Sale of Cardinals beer and acquisition of property
If the public hearings went without much, if there was a discussion of the board of directors or an expressed opposition, this is not the case for two other points of the agenda. The first was an agenda item of consent drawn for discussion on the Valley League Baseball Front Royal Cardinals management’s request to be allowed to sell beer at home games of the Cardinal at county-owned Bing Crosby Stadium. This led to a largely conjectural exploration of the alcohol content of various beers and the placing of a cap on the strength of beer to be sold at games. Walt Mabe suggested a cap of 3.2% while admitting no background knowledge of the relative strengths of beers.
During a May 10 business session presentation to supervisors on the team plan, Cardinals vice president Alex Bigles noted that no higher-alcohol craft beer would be sold and that extensive security and sales measures would be put in place to prevent excesses and impaired driving. of the stadium after the matches. These measures included training for sales staff on the signs of intoxication, a limit of two beers per customer sale, breathalyzers available and free bus rides from the stadium, as well as no beer sales after the start of the seventh inning of the nine-inning. MLB development league games.
As this discussion continued, Bigles noted that the county had to approve the team’s request to sell beer to allow its state Alcohol Beverage Control Board (ABC) license to be applied for. A turnaround in ABC licensing of up to a month was estimated by Cards representatives, who said they were pointing to a late-June start of new franchise sales. With the council stuck on alcohol content guarantees, Acting County Attorney Jason Ham did a little research on his phone and told the council that common American brand beers were rated at 5% or less.

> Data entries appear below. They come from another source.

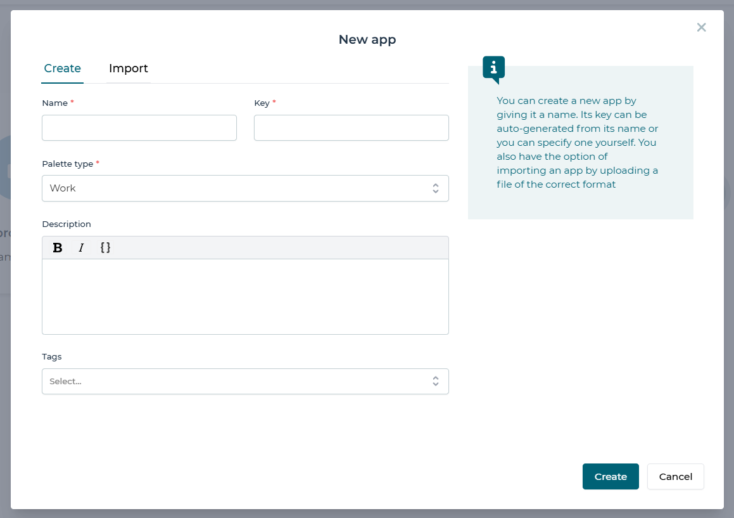The image size is (734, 518).
Task: Click the Palette type label
Action: 67,164
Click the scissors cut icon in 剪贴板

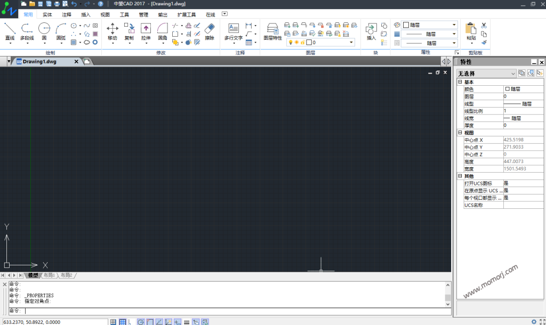(x=484, y=25)
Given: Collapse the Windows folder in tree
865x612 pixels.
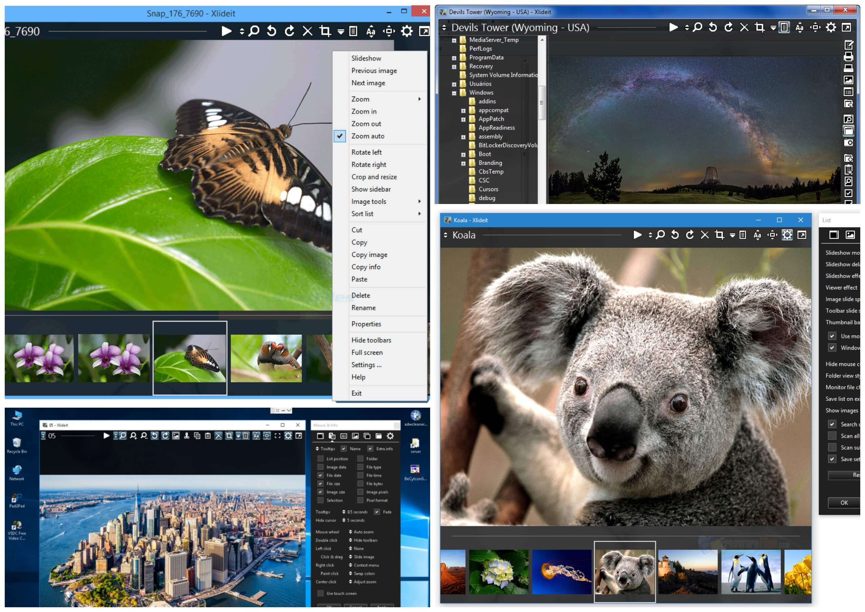Looking at the screenshot, I should click(454, 93).
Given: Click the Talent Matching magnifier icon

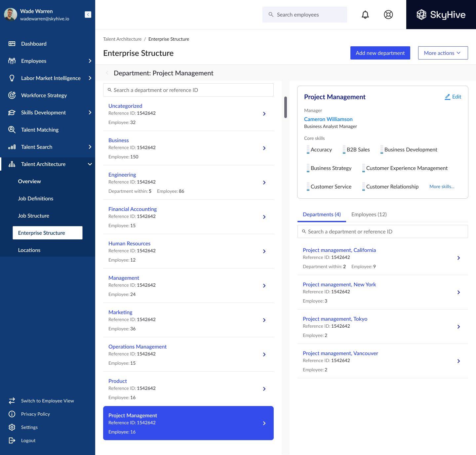Looking at the screenshot, I should [x=12, y=130].
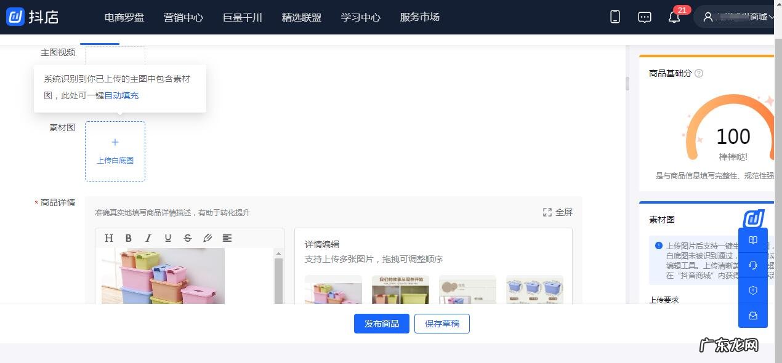The height and width of the screenshot is (363, 782).
Task: Open the shield report icon in sidebar
Action: point(752,290)
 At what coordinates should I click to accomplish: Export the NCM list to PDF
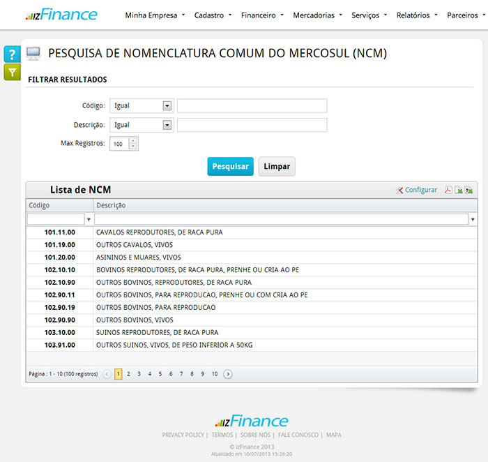coord(448,190)
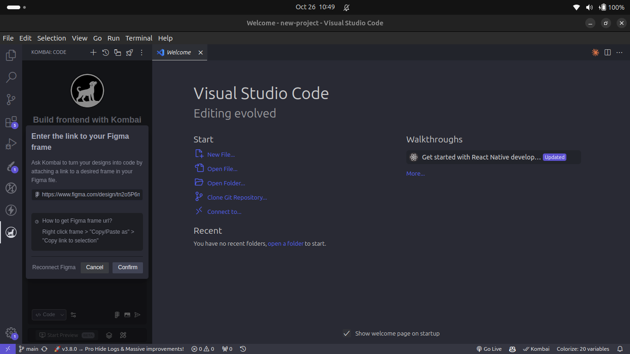Toggle Show welcome page on startup checkbox

347,333
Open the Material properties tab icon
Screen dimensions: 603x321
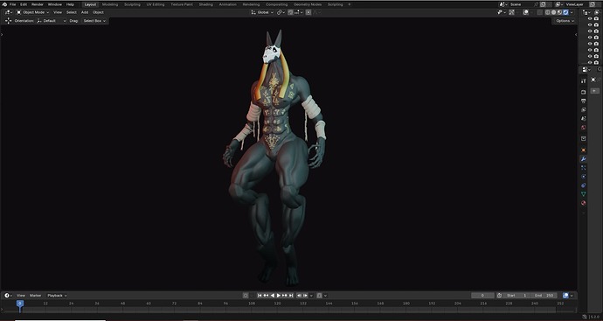click(584, 203)
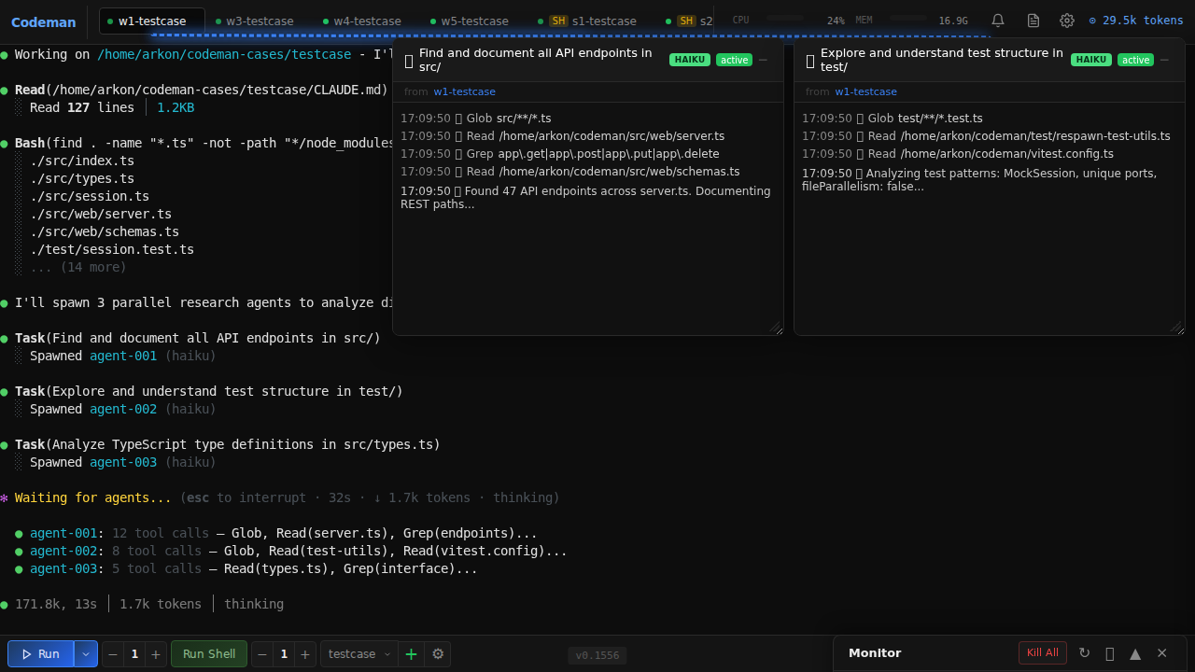The image size is (1195, 672).
Task: Click the tokens indicator showing 29.5k tokens
Action: tap(1136, 20)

After half an hour of discussion and suggested adjustments to the motion presented on the Consent Agenda, council counsel Ham gave a proxy reading of his rewritten motion in the council brief. On Vicky Cook’s motion to approve the motion as read, seconded by Jay Butler, the board approved the Cardinals’ request to sell beer with an alcohol content of “5% or less” by a vote of 5-0 .

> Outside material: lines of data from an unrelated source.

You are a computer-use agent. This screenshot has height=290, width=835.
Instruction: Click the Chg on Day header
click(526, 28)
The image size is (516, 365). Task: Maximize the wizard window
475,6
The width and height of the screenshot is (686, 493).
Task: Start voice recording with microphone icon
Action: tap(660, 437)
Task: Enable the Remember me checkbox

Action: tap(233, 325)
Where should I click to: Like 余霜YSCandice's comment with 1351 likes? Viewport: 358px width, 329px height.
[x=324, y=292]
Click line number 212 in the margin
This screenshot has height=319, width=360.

Then it was the last item on the evening’s agenda, the authorization for the staff to move forward with the purchase of an East 2n/a Residential street lot priced at $212,000 that would complete county ownership of the block on which the Warren County Government Center (WCGC) sits. This led Delores Oates into a brief treatise on small government to justify a vote against authorizing the purchase. “We own too much property,” Oates explained, objecting to the purchase based on political ideology aimed at reducing government functions and seemingly future needs for property and space.
However, Council Chairman Cullers pointed out that a state-mandated staff position was currently occupied in storage space at WCGC, indicating an existing need for more space in the County Government Center complex, not less. Vicky Cook’s motion to authorize the purchase passed by a vote of 4 to 1, with Oates dissenting.
And after two hours, the public meeting was adjourned at 9 p.m. See all of the board business, including the latest chapter in the evolving story about the future of Shenandoah Farms Health District project management and decision-making boards, in the county video.